[[ Extracted records open ]]
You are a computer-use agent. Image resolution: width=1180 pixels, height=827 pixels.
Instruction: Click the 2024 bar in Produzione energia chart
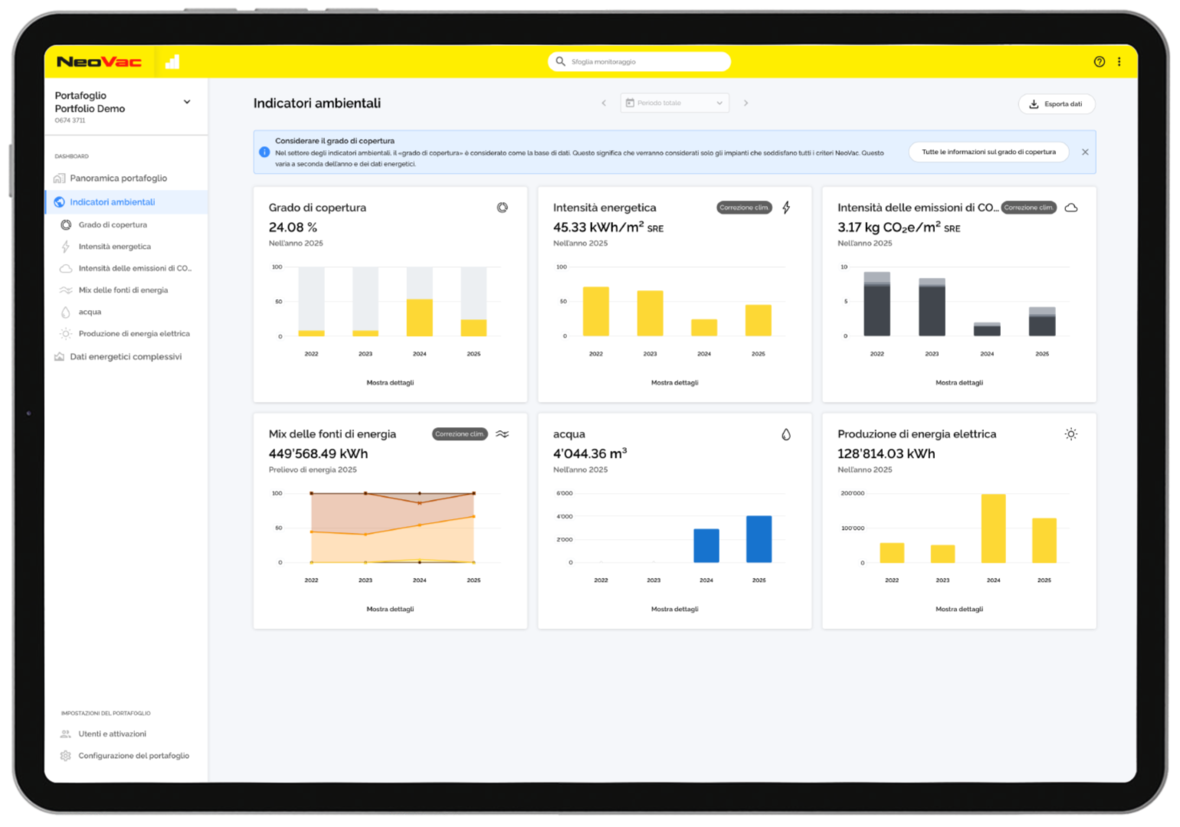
[[ Extracted records closed ]]
[[ Extracted records open ]]
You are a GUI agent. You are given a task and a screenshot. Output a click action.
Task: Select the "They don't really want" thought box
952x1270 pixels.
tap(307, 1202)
[[ Extracted records closed ]]
§ About this task
There is a run of lines above from the one with "You are a computer-use" to the one with "Instruction: Click the"; print exactly that run, both ends included, and nothing else.

§ Exercise output
You are a computer-use agent. Image resolution: width=1180 pixels, height=827 pixels.
Instruction: Click the 2024 bar in Produzione energia chart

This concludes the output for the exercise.